In recent years, we are seeing more and more scandals regarding data privacy of websites and smartphone applications that we use daily. Facebook, Instagram, Whatsapp, all three apps owned by Facebook have faced security scandals.
Now, Snapchat is joining the bandwagon as multiple sources have confirmed the existence of the tools and abusers within the company. A total of five witnesses have confirmed to the truth of this issue along with the cached file found by Motherboard. This tool allowed people to gain access to users’ data such as saved snaps, geolocation tagging and even as far as phone numbers and email addresses.

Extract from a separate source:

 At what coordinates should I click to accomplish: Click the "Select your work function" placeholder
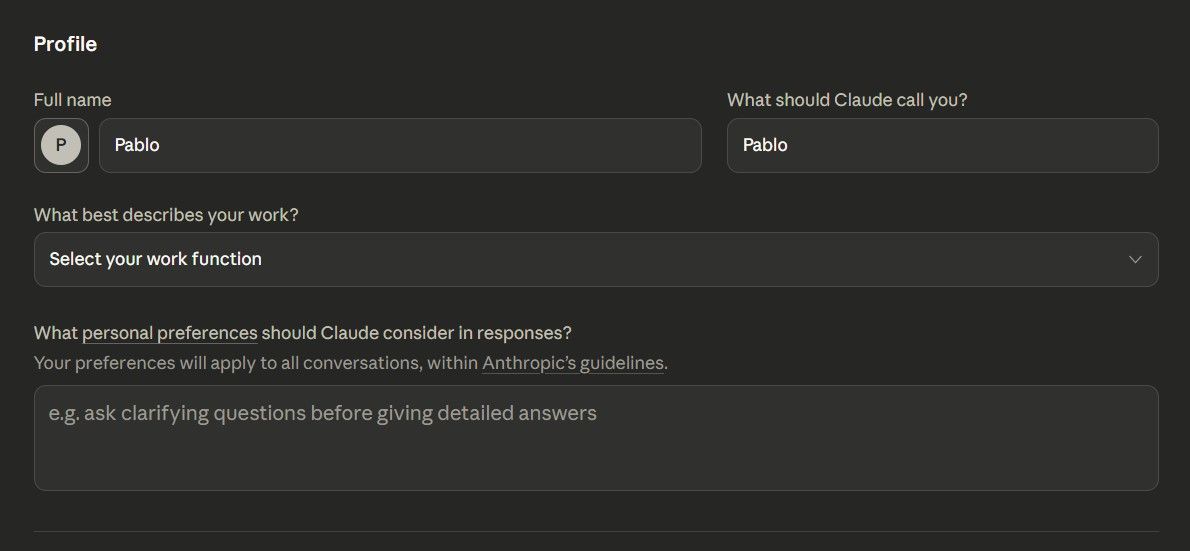pos(155,259)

Snap has repeatedly emphasize the importance of data abuse and user privacy, taking cases related to such things seriously. These people who have access to internal processes and data use a tool that was originally meant to combat cyber-bullying and to help law enforcement workers to spy on users.
Those people who have access to SnapLion, a tool which existence has only been revealed, are considered to own “the keys to the kingdom”.
As opposed to what people think to be a clean app, the company has actually been accused of collecting, storing, and transmitting geolocation data in 2014 by FCC. However, the existence of the tool itself is common and in fact, a standard protocol.
“Multiple individuals” were involved in abusing their access to users’ personal information. However, it wasn’t clear what kind of abuse takes place and how far did the perpetrators proceeded with their actions.
Snapchat spokesperson mentioned in an email statement, “Unauthorized access of any kind is a clear violation of the company’s standards of business conduct and, if detected, results in immediate termination.” Snap does monitor their employees access to user data, however, the system does not have the perfect logging system.
Addressing the common security issue these days, Leonie Tanczer, a lecturer in International Security and Emerging Technologies at University College London says, “For the normal user, they need to understand that anything they’re doing that is not encrypted is, at some point, available to humans.”